* _MATERIALS PROVIDED_:

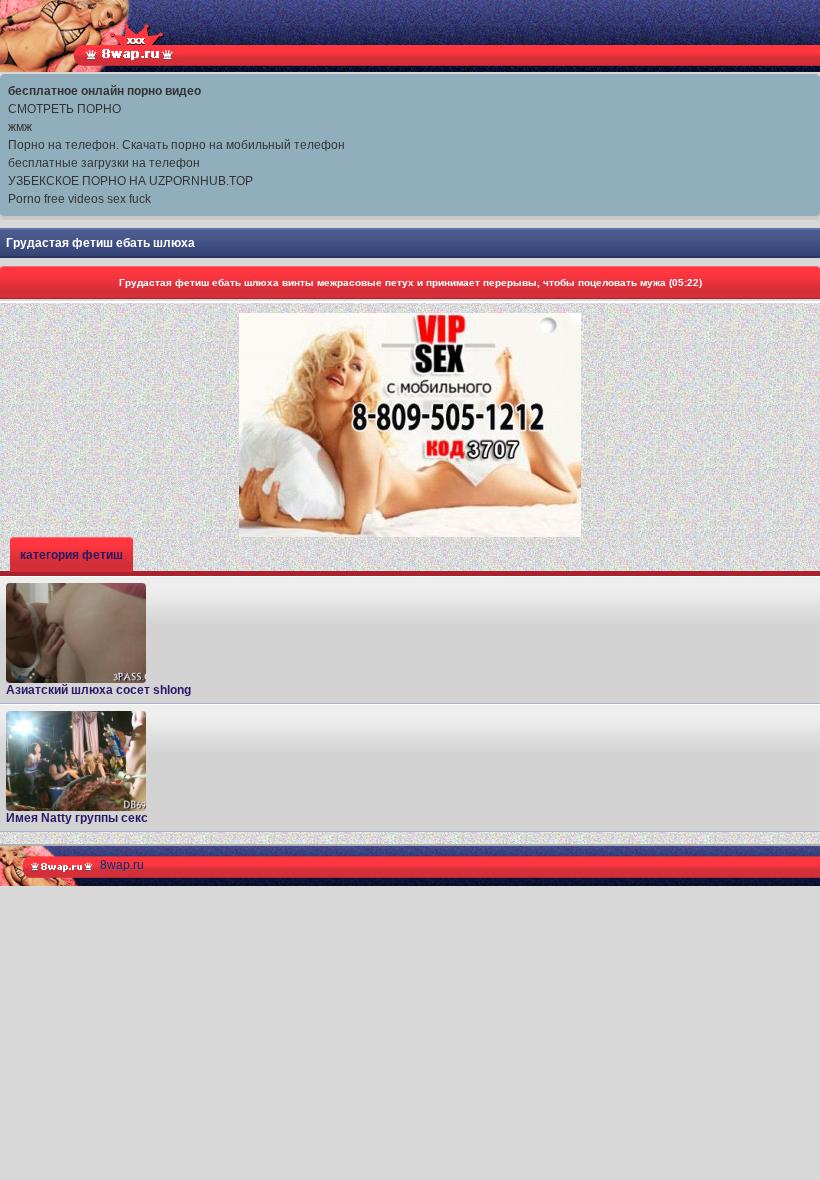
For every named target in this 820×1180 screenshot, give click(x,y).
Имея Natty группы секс (77, 818)
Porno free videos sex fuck (79, 199)
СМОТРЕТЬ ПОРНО (64, 109)
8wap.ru (122, 865)
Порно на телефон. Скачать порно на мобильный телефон (176, 145)
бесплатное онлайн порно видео (104, 91)
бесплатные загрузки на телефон (104, 163)
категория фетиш (71, 555)
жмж (20, 127)
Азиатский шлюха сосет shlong (98, 690)
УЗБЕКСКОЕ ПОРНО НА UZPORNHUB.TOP (130, 181)
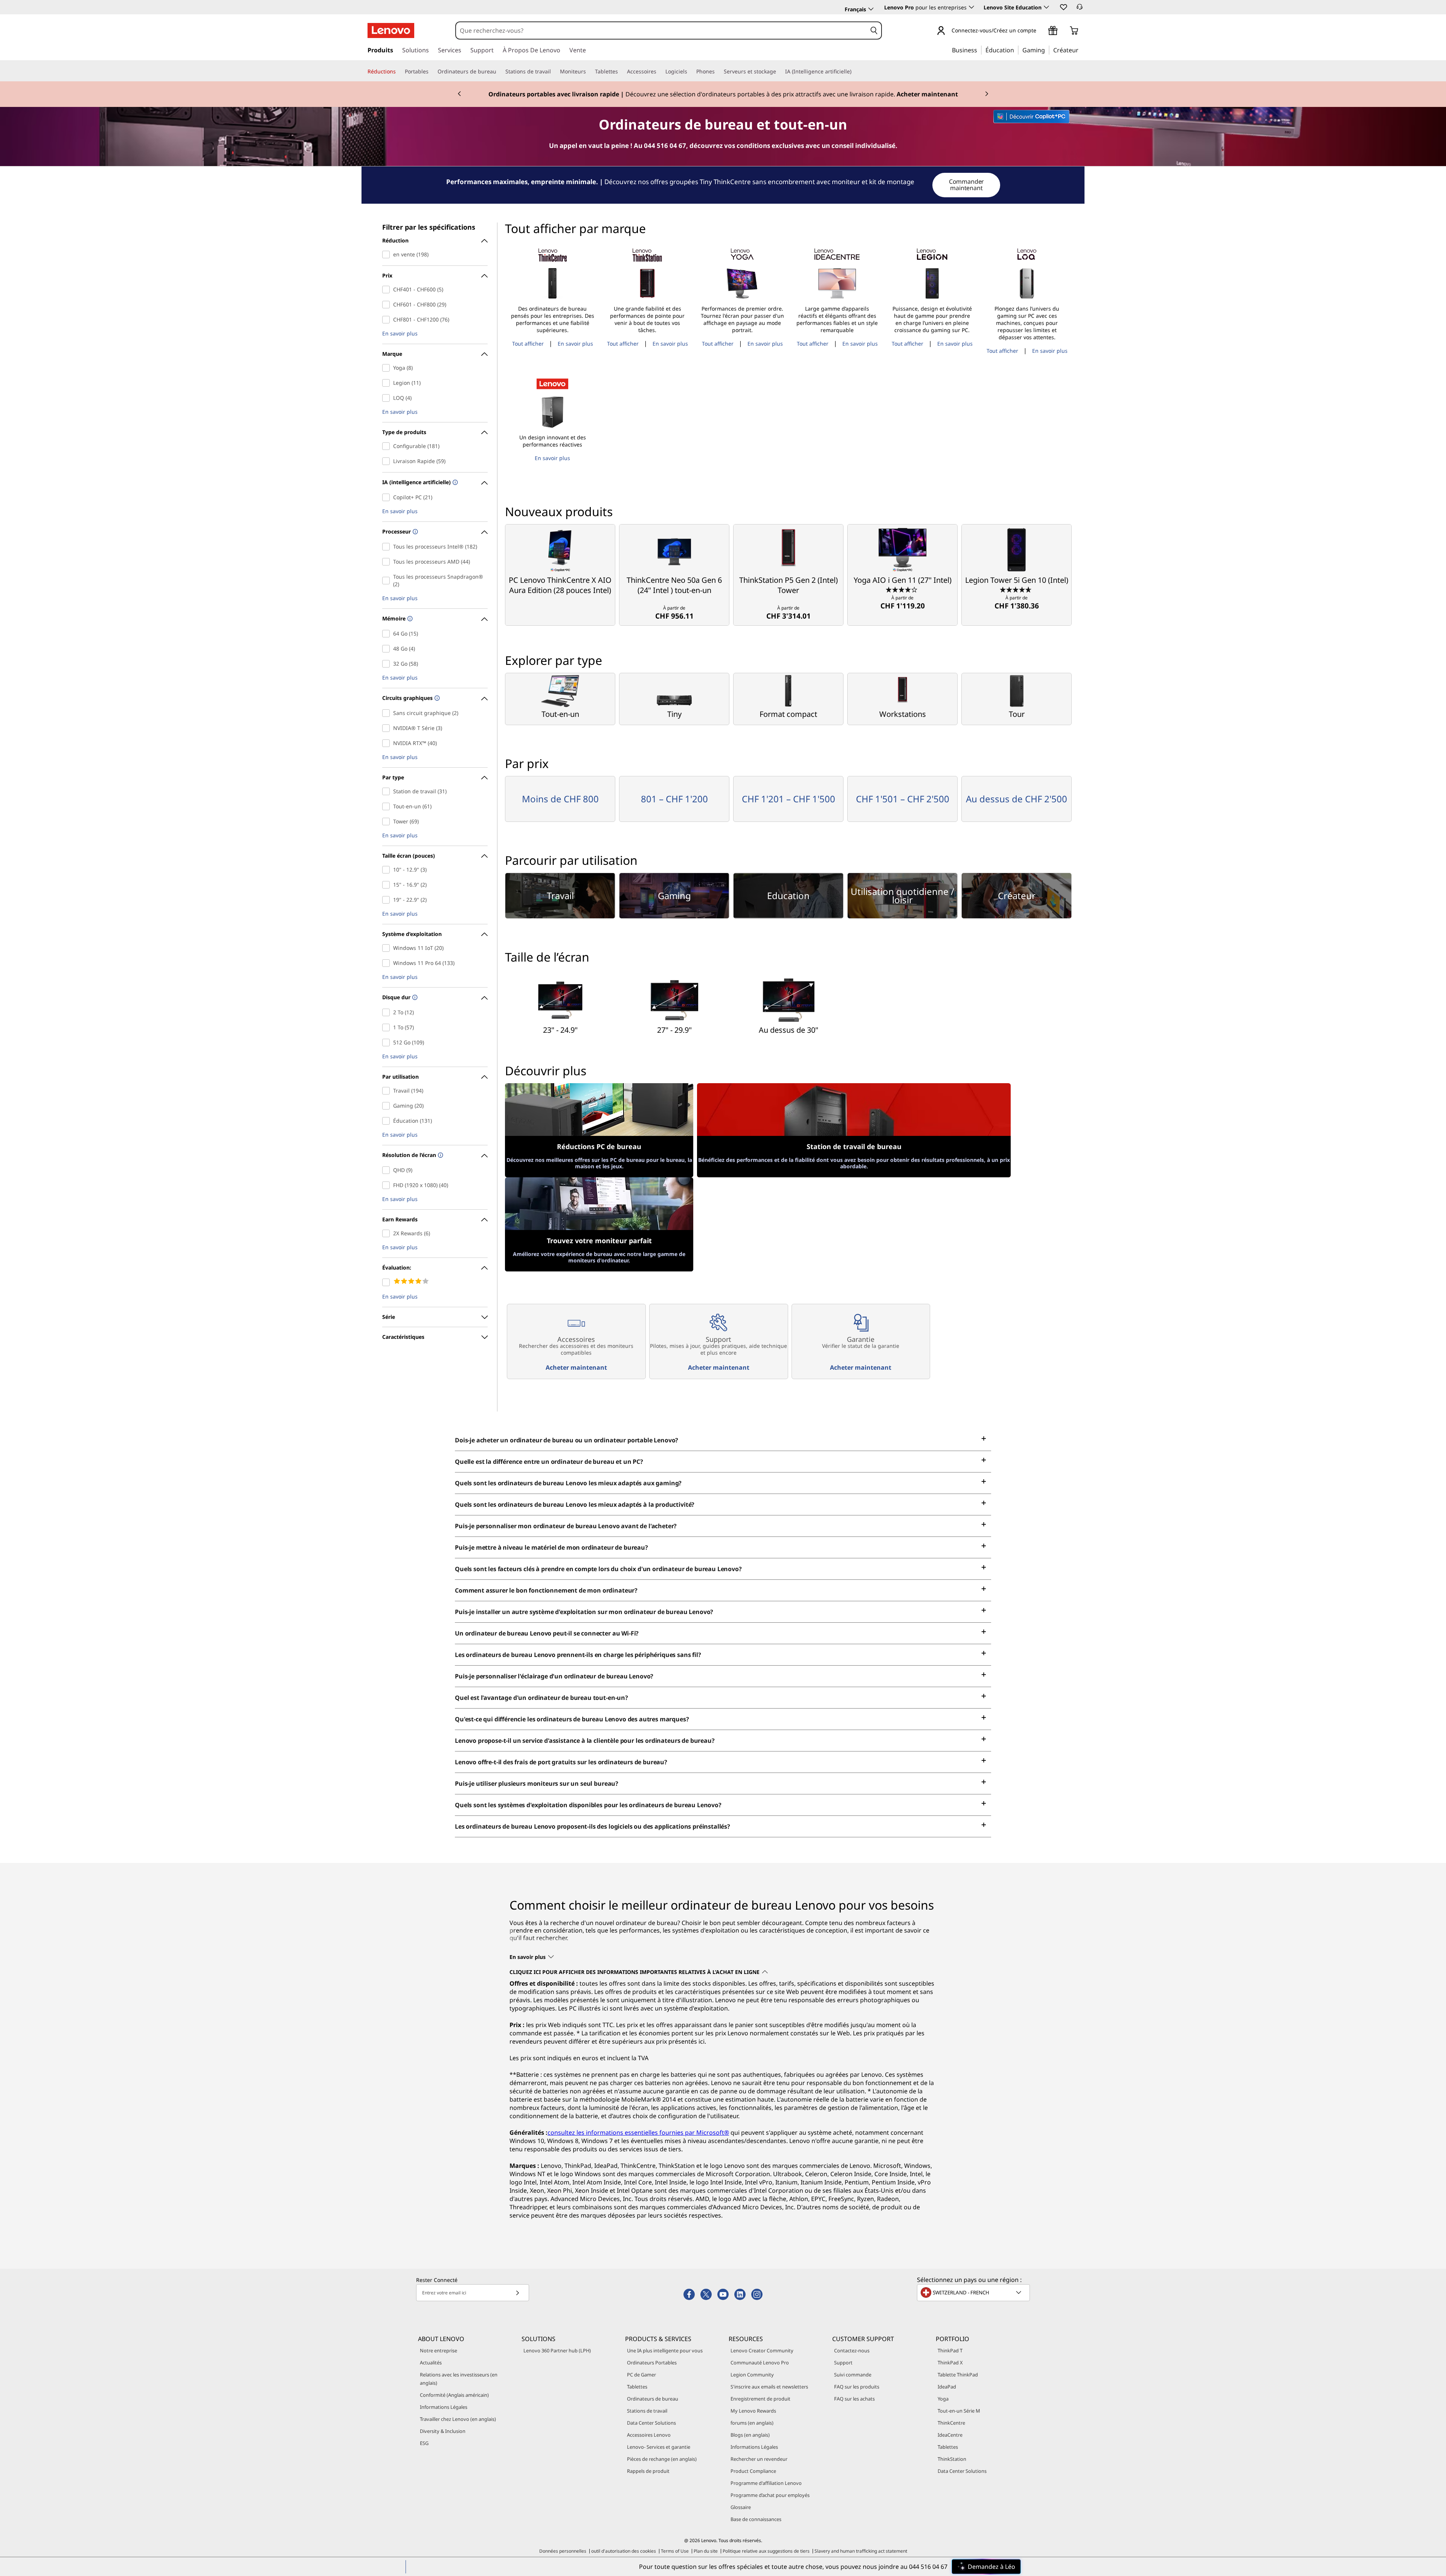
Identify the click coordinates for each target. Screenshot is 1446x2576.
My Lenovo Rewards (753, 2410)
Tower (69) (387, 821)
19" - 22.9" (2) (387, 900)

* _ACTIVITY_: From the listing, reproduce every line where the word "телефон" is present.

* _ANSWER FOR THE TASK_:
Порно на телефон. Скачать порно на мобильный телефон (176, 145)
бесплатные загрузки на телефон (104, 163)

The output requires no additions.